**Instruction**
Tally the lines of the material that contain the string "value", with letter case counting. Reply with the number alone.

Collected data

◆ ◆ ◆

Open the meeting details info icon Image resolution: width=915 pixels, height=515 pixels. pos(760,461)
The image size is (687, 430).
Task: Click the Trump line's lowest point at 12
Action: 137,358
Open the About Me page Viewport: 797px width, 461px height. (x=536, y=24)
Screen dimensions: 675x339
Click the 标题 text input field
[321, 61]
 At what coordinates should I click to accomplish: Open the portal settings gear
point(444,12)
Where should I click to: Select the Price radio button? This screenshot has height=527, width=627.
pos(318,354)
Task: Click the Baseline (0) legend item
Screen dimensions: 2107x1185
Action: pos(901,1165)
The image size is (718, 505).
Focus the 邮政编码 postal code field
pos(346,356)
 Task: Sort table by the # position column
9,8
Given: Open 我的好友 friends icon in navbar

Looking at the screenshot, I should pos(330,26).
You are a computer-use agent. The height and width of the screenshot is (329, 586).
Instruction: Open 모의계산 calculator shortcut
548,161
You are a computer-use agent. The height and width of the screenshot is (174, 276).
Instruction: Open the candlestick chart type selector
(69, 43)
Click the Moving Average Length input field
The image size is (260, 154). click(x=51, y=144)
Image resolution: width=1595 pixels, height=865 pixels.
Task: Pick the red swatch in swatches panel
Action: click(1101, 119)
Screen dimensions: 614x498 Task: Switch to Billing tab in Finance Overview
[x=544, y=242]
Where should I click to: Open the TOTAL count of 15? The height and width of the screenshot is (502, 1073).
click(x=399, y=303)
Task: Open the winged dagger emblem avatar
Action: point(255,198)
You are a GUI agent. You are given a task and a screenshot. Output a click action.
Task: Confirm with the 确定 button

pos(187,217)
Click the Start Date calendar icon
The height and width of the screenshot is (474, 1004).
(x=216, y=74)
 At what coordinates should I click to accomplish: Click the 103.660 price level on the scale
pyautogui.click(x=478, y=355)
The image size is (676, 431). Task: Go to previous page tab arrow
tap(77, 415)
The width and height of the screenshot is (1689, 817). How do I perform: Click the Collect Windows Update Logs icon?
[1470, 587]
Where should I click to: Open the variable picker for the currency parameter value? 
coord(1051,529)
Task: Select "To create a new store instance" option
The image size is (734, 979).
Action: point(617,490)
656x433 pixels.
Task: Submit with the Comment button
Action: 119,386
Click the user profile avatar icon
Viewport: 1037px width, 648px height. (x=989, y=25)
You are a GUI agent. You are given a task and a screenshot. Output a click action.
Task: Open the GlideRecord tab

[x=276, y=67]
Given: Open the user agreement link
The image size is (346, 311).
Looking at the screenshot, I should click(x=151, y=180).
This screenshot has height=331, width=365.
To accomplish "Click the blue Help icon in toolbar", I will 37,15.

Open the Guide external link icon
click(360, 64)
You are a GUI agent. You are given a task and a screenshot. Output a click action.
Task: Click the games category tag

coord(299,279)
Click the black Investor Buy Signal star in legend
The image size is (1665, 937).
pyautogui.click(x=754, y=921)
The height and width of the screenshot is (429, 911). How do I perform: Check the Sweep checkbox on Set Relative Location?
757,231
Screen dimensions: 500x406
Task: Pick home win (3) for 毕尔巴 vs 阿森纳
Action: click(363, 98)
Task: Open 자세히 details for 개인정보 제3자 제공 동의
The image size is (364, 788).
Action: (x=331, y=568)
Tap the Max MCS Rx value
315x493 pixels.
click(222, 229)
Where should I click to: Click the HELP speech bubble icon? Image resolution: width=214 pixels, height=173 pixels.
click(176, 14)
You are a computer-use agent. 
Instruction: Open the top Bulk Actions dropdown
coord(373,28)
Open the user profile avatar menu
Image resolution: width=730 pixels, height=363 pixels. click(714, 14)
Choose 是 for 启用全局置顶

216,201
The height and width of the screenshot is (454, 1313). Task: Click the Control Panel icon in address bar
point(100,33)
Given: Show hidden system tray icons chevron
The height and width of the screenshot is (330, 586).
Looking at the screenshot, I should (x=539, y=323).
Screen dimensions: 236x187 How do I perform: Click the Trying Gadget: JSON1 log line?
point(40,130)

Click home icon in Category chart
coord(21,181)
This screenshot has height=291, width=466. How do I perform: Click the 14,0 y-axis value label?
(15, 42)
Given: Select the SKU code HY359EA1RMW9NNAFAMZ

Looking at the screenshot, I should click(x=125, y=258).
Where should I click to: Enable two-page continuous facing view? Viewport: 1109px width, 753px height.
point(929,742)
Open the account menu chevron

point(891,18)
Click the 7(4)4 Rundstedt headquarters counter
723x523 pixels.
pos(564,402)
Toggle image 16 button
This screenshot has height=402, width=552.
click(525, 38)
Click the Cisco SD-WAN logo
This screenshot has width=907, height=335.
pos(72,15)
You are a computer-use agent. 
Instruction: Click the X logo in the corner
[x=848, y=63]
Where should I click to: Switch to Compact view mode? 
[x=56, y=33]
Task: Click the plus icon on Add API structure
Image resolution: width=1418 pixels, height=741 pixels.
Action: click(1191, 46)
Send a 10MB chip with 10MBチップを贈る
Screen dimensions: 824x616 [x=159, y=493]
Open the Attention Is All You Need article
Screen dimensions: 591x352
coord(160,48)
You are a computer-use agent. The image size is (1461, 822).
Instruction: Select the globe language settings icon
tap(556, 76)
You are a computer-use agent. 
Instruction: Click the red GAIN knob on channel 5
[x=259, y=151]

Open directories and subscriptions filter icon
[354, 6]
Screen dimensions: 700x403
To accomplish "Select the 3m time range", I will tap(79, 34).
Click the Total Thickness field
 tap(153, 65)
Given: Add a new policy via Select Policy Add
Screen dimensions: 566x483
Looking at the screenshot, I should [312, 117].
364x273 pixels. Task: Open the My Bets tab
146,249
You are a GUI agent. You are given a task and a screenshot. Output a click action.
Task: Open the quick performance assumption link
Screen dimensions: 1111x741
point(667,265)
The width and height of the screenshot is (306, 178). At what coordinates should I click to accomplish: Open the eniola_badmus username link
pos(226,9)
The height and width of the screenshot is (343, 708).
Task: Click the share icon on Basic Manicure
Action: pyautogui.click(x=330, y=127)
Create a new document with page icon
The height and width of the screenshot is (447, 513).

◆ ◆ ◆

**Exercise solution**
3